Rohin Shah comments on Alignment Newsletter #41

Rohin Shah 22 Jan 2019 2:12 UTC
LW: 4 AF: 2
0
AF
But, maybe what you are saying is that in “the intersection of what the user expects and what the user wants”, the first is functioning as a constraint, and the second is functioning as a motivation system (basically the usual IRL motivation system).
This is basically what I meant. Thanks for clarifying that you meant something else.
The most obvious problem I see with this approach is that it seems to imply that the AI can’t help the human do anything which the human doesn’t already know how to do.
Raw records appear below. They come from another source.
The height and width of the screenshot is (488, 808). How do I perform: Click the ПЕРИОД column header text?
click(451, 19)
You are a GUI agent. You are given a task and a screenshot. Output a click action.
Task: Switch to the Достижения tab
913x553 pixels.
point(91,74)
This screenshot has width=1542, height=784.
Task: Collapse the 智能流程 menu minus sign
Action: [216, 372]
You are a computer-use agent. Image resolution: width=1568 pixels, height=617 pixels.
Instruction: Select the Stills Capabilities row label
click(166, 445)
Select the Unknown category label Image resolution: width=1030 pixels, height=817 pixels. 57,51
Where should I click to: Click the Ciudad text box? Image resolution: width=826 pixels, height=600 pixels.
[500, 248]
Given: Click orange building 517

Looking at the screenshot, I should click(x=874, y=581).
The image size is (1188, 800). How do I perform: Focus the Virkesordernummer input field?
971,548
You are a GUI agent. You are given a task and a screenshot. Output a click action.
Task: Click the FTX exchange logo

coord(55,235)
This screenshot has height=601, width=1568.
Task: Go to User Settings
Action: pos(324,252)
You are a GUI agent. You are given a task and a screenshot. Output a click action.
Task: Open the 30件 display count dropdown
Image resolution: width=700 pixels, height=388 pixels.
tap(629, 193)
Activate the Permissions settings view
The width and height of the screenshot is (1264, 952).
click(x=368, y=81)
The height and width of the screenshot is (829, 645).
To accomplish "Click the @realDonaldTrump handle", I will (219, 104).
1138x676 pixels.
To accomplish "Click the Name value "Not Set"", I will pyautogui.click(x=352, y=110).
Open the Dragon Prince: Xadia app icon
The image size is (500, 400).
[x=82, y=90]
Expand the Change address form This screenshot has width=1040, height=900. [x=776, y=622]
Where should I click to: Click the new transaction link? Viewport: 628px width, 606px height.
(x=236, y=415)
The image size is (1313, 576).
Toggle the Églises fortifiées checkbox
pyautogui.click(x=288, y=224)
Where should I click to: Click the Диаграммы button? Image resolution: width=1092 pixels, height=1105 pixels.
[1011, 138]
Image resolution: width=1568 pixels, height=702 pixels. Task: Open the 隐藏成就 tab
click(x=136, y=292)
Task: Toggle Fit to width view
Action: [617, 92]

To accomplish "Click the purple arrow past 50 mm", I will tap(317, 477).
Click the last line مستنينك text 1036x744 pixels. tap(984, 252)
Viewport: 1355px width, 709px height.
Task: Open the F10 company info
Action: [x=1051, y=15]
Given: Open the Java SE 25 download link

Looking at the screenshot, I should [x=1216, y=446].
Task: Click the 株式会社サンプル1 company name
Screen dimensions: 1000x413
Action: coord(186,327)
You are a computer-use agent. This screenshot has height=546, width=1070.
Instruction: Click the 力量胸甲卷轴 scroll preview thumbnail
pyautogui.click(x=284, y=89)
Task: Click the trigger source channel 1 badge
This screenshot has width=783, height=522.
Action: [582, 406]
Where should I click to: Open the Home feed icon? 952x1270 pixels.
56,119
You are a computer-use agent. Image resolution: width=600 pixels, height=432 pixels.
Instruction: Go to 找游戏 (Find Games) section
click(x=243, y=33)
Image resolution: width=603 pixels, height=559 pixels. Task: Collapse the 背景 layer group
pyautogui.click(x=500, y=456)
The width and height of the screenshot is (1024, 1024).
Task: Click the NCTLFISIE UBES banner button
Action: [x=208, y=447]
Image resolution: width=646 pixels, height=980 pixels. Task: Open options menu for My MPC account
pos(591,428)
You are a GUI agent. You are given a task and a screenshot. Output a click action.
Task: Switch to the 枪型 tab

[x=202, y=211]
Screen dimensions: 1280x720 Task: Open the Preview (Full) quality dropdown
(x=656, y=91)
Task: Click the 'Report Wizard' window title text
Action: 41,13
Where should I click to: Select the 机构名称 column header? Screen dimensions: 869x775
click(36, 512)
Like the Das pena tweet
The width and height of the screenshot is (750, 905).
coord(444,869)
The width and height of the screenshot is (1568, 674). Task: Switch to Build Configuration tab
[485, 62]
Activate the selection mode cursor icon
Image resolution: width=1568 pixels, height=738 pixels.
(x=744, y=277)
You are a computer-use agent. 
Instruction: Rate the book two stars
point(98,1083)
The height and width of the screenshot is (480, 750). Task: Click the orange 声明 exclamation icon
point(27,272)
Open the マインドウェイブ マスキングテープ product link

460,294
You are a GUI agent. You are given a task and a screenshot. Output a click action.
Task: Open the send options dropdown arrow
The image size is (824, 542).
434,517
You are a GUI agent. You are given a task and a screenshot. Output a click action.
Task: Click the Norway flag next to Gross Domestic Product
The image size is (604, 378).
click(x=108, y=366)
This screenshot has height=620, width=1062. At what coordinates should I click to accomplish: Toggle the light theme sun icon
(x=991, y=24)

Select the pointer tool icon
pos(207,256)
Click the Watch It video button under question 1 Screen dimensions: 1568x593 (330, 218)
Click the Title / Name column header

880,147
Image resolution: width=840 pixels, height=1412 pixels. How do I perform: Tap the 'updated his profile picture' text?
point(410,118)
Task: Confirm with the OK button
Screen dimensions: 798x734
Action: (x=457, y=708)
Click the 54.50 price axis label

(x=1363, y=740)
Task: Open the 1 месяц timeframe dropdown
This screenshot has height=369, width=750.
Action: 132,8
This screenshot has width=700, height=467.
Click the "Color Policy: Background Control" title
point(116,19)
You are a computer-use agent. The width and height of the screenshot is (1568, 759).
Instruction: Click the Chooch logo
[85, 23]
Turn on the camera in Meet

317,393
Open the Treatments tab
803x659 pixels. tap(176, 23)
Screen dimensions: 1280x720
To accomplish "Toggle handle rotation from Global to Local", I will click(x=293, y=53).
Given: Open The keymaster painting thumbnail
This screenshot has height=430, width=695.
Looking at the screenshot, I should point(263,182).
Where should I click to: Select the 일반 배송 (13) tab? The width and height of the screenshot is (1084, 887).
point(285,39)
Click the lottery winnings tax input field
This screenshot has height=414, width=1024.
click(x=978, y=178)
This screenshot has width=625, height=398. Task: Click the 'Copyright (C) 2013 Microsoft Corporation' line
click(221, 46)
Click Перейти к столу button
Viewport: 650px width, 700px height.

Yeah, this is my concern with the thing you actually meant. (It’s also why I incorrectly assumed that “what the user wants” was meant to be goal-directed optimization, as opposed to about policies the user approves of.) It could work combined with something like amplification where you get to assume that the overseer is smarter than the agent, but then it’s not clear if the part about “what the user expects” buys you anything over the “what the user wants” part.
A third interpretation of your concern is that you’re saying that if the thing is doing well enough to get groceries, there has to be powerful optimization somewhere, and wherever it is, it’s going to be pushing toward perverse instantiations one way or another. I don’t have any argument against this concern, but I think it mostly amounts to a concern about inner optimizers.
This does seem like a concern, but it wasn’t the one I was thinking about. It also seems like a concern about basically any existing proposal. Usually when talking about concerns I don’t bring up the ones that are always concerns, unless someone explicitly claims that their solution obviates that concern.